Os fenícios, os figurantes e Lea T.

O DESFILE das escolas de samba do Rio é como um último capítulo de novela, quando todos os personagens se encontram numa grande festa e, a despeito de seus diferentes núcleos, credos, cores ou classes sociais, brindam à concórdia universal. Com a vantagem de que, se uma novela dura seis, oito meses, o Carnaval carioca encerra um folhetim que estendeu-se por milhões de anos, do surgimento da vida na terra até, digamos, a consagração de Lea T. Os fenícios, Roberto Carlos, Darwin, King Kong, lendas de Floripa e os rituais romanos de colheita: nada escapa ao nosso festivo panteísmo.
Enquanto o Salgueiro canta "Carlota Joaquina veio descobrir/ Na busca o bonde da Lapa Madame Satã/ Pequena Notável requebra até de manhã", Vanderlei Luxemburgo dá entrevista pra TV, Eri Johnson ensaia uns passos a la Carlitos, de cartola e bengala, na dispersão, e, não muito longe dali, o Alemão, do BBB, tira fotos com as fãs.
No camarote de uma marca de cerveja, a confusão de temas, épocas e pessoas repete o ziriguidum semântico da avenida. Enquanto a Mocidade canta o fim da era do gelo, uma ex-paniquete aguarda para entrar ao vivo, na TV -"Nossa, se eu tivesse uma bunda dessas, eu já tava em Hollywood!", comenta a mulher ao meu lado-, o secretário de segurança posa para as câmeras da imprensa, Jorge Ben Jor pergunta ao barman onde fica o banheiro.

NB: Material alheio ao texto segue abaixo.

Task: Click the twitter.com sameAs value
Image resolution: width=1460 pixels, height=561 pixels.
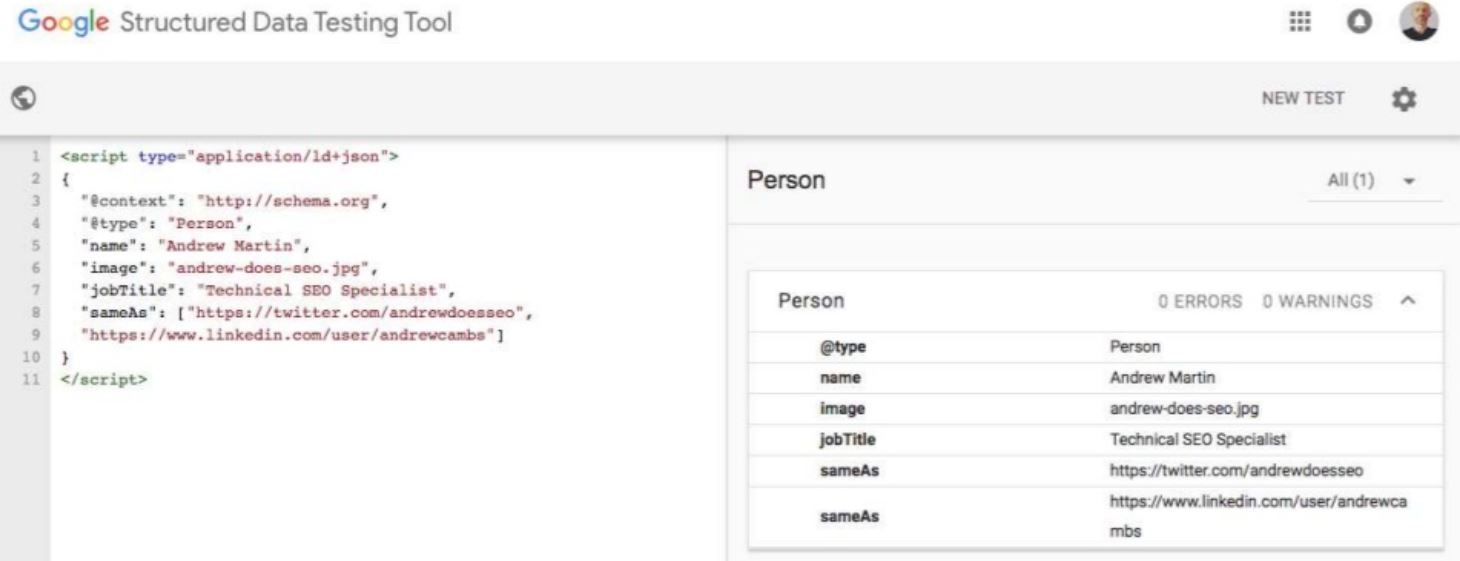Action: click(x=1236, y=470)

Aos figurantes, como eu, cabe assistir aos dois desfiles, o de dentro e o de fora do camarote, fazendo e ouvindo comentários com essa estranha intimidade que se cria entre os que normalmente se encontram em lados opostos do tubo catódico. Alguém critica a cirurgia bariátrica de um apresentador, outro elogia a forma da Glória Pires, uma mesa debate as estratégias de Beltrame contra o crime organizado e o xixi descontrolado pelas ruas da cidade.

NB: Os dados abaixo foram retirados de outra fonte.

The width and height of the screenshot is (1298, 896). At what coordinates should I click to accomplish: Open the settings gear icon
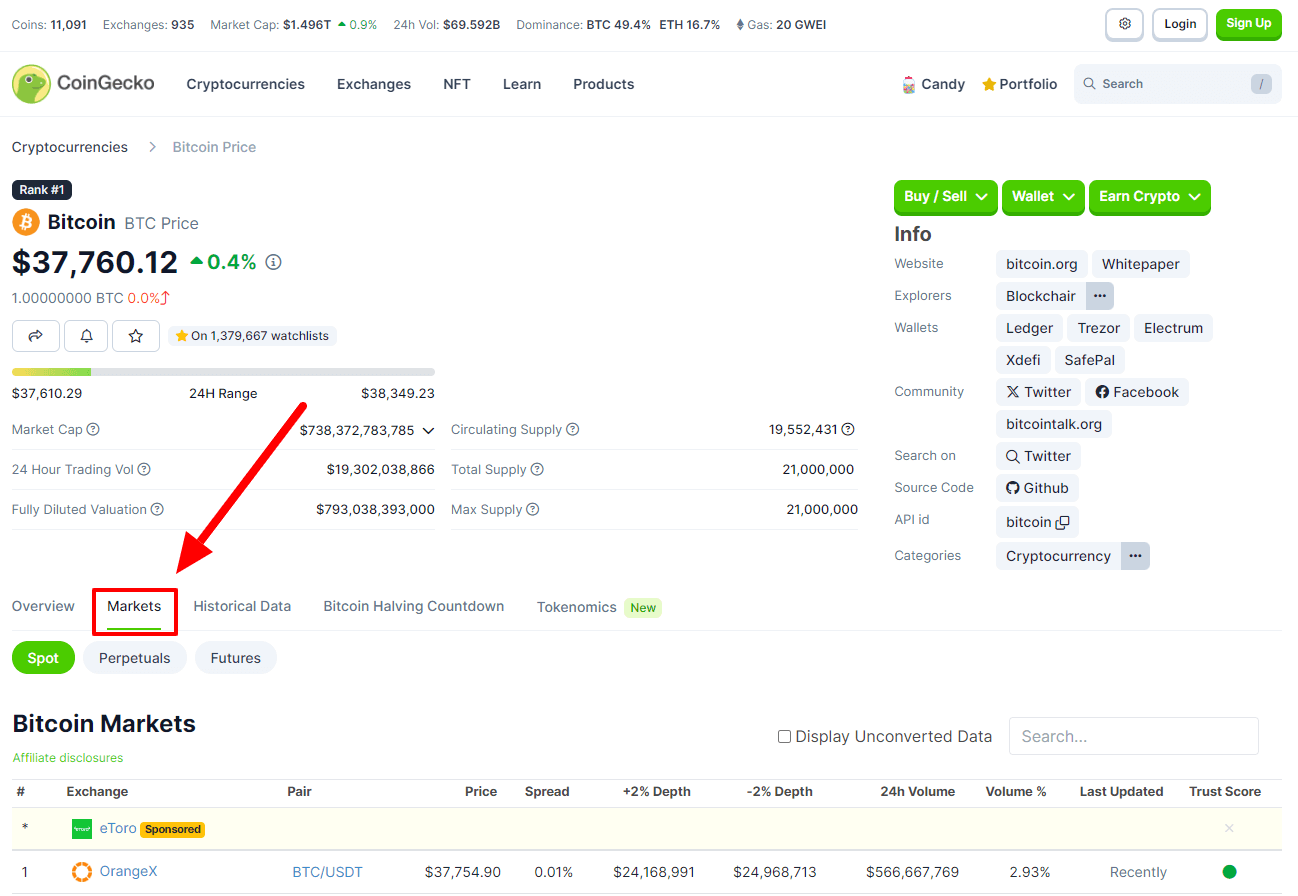coord(1125,24)
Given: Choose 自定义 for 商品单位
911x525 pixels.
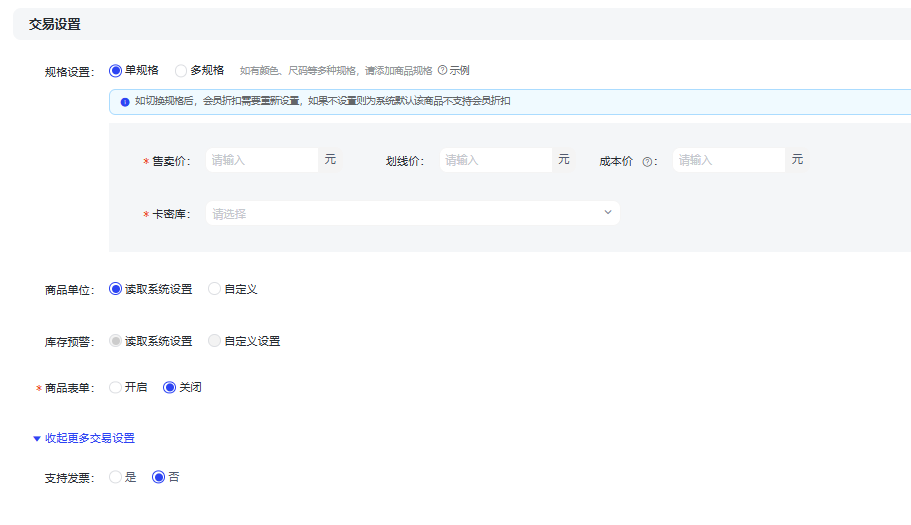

Faz todo sentido que a novela acabe com o Roberto Carlos, representante de tantas frentes: começou de calhambeque e terminou de iate, foi galã, bom moço e terrível; vai do bispo ao Mangue Beat, do pessoal da arquibancada aos vips dos camarotes.
Dizem que a Beija-Flor só entrou de manhã porque o Rei recusou-se a desfilar sob o negrume da noite: exigiu de Deus um céu azul, sua cor preferida. O Senhor disse que azul não dava, fez o que pode, entraram num acordo: Roberto Carlos saiu sob o céu nublado, branco, que vem a ser, mui convenientemente para o final desta crônica, a soma de todas as cores.
Taí, aliás, um bom tema pra 2012. "Branco, soma de todas as cores". Sugiro até o começo: "Fiat Lux, disse o Senhor/ E o branco assim Ele criou/ Oô! Oô!". Dá pra encaixar fenício, neve, miscigenação, o olho, Deus e o mundo. Literalmente.